Thanks to the generosity of Bank of America and other Partners in Education and donors, more than 50 percent of this year’s Lead for Diversity school participation costs have been paid for.
“We couldn’t be happier to give this check to you,” says Bank of America’s Ann Marie Carollo, Consumer Market Manager, Northern New Jersey. “Not only do we love to help in a financial way, but we also love to help in a volunteer way. We are here rooted in the community to help in any way.”
During the yearlong youth education program, which kicked off this summer, student delegates from dozens of public, private, and charter high schools throughout New Jersey discover the value of diversity through experiential learning. They hone their social-awareness, leadership, conflict-resolution, and human-relations skills, and then work with their peers and faculty advisors to create action plans that will be implemented during the 2012-2013 school year to address challenges unique to their communities.

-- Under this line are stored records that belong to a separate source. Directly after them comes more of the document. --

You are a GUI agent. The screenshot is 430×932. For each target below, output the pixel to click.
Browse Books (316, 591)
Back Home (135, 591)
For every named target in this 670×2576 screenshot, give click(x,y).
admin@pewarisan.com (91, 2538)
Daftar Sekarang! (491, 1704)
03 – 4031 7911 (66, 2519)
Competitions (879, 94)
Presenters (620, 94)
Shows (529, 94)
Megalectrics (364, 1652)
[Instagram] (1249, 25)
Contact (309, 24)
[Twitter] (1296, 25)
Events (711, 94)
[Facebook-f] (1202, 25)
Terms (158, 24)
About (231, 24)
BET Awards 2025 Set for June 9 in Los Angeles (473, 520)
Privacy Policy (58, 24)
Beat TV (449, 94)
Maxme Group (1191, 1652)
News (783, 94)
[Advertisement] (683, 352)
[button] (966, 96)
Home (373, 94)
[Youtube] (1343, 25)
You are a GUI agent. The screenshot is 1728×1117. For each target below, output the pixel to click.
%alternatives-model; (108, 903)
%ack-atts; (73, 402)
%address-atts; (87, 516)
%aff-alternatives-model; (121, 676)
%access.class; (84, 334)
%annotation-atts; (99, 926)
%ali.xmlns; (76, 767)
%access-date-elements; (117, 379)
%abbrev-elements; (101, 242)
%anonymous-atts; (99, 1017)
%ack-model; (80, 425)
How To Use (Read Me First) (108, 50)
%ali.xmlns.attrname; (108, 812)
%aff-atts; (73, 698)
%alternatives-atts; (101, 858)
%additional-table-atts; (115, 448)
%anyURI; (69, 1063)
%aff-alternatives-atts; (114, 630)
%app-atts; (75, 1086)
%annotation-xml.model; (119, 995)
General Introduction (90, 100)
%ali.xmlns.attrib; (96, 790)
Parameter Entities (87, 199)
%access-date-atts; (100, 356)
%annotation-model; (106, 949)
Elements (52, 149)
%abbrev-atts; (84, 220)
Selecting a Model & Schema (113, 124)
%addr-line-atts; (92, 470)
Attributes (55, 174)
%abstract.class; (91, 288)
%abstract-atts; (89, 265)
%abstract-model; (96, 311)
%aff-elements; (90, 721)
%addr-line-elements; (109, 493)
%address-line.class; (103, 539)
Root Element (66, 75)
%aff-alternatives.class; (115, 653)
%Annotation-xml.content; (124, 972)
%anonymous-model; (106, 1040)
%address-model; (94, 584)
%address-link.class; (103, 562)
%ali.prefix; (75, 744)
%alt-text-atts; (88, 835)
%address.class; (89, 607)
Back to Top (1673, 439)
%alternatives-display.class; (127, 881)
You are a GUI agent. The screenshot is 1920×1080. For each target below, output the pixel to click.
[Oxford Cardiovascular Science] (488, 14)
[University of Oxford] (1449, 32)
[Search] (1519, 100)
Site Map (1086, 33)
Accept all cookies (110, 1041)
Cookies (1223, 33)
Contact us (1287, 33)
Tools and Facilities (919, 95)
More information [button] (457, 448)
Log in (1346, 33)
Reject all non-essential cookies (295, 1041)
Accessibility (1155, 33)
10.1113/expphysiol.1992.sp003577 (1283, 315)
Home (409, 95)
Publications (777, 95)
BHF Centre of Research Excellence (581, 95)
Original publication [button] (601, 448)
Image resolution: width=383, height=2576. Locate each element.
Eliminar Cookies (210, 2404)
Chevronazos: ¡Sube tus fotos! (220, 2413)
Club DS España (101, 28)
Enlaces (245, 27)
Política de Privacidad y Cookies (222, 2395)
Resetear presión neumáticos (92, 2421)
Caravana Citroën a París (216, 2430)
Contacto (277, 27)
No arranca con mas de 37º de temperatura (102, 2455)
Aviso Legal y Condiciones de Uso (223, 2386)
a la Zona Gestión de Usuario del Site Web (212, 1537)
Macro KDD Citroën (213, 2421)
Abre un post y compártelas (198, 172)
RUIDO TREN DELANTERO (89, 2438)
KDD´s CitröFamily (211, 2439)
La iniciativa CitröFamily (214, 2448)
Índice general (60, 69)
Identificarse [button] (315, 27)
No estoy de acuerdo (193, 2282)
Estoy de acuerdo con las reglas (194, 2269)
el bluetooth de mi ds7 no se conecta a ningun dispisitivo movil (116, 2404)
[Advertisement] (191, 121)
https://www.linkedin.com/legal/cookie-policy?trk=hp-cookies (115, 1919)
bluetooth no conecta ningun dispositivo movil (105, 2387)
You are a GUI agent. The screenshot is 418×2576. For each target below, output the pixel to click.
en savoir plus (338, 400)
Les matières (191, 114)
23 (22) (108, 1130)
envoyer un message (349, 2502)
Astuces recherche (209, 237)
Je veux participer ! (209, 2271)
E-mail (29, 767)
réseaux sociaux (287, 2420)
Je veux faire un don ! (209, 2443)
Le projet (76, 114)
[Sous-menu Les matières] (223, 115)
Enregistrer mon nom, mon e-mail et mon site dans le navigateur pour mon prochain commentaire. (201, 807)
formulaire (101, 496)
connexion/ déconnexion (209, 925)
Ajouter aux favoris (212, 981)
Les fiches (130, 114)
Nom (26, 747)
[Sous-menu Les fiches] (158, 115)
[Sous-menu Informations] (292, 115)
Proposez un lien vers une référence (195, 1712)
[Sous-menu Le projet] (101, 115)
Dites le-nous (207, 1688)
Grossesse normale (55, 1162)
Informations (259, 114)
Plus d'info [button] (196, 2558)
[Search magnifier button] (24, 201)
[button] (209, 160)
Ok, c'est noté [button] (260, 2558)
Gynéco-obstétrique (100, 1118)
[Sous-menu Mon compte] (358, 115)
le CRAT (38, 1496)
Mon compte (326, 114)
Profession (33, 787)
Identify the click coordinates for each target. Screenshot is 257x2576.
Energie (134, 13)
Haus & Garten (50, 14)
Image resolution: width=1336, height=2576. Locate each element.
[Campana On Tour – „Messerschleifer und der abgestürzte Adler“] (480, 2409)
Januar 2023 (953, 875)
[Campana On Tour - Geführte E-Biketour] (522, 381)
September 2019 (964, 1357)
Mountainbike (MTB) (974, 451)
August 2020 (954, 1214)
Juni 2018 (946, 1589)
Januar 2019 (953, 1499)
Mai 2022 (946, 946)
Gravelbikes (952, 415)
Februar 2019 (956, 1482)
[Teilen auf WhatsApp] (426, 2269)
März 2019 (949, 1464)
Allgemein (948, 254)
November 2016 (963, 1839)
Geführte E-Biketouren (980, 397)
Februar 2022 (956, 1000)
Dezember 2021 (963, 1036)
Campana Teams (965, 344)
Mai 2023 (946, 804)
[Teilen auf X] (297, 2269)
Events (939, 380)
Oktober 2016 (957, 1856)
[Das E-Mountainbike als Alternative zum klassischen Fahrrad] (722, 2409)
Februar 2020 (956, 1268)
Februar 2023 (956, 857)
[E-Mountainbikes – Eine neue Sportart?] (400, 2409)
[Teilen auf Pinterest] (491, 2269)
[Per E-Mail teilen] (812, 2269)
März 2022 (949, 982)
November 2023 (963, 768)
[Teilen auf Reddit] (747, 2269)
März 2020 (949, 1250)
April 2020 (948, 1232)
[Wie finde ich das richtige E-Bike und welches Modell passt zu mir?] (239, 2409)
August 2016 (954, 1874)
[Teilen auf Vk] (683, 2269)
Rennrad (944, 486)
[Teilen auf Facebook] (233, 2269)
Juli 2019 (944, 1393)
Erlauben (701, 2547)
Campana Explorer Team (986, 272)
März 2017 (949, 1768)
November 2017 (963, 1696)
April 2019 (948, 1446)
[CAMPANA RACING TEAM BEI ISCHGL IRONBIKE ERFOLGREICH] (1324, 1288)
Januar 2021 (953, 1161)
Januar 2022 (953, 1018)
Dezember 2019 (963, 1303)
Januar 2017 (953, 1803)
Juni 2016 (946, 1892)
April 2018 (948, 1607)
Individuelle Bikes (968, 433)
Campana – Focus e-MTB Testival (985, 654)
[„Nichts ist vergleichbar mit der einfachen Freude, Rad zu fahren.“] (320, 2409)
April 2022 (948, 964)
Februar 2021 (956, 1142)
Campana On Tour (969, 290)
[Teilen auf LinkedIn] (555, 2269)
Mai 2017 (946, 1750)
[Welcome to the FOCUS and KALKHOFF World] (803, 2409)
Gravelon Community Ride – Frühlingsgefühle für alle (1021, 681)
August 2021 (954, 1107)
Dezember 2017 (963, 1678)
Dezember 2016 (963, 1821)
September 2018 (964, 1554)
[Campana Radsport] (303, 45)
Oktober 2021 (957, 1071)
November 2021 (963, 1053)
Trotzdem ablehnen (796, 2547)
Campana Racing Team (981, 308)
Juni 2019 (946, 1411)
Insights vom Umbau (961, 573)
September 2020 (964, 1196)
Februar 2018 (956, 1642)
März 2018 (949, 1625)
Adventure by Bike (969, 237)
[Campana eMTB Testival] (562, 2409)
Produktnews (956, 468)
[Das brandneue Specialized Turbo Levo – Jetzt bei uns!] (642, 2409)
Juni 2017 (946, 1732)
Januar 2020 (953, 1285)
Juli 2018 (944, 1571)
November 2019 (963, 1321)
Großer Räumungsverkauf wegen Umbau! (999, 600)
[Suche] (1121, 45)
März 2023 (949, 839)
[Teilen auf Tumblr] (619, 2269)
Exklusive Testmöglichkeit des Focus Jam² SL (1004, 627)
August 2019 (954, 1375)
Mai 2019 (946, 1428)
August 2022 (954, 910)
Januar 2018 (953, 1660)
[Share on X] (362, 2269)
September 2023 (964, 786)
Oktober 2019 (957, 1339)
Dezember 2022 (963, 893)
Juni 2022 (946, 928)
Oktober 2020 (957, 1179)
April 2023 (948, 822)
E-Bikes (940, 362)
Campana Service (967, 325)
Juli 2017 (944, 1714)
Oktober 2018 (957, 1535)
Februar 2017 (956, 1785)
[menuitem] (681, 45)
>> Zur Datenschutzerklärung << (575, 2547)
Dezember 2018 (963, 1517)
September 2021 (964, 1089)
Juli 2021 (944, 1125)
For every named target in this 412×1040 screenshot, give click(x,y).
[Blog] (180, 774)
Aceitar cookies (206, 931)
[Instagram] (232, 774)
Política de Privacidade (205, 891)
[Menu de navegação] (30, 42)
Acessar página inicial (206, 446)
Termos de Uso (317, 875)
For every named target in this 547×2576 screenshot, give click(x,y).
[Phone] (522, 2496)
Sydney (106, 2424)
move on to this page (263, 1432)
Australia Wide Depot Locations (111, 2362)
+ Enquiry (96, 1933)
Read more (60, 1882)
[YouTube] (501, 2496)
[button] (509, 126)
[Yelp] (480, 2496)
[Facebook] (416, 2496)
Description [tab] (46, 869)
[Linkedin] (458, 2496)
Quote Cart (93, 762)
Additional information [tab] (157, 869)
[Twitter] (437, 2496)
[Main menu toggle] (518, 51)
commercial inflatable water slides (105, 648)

“What happens is with each child, a life is changed in how they see the world and differences,” says the American Conference on Diversity President and CEO Elizabeth Williams-Riley. “We’ve had so many young people that have gone through this program that continue to stay with us. They start when they’re in high school and now, in their professional lives, they give back as volunteers. And all of our corporate sponsors are helping us make a difference.”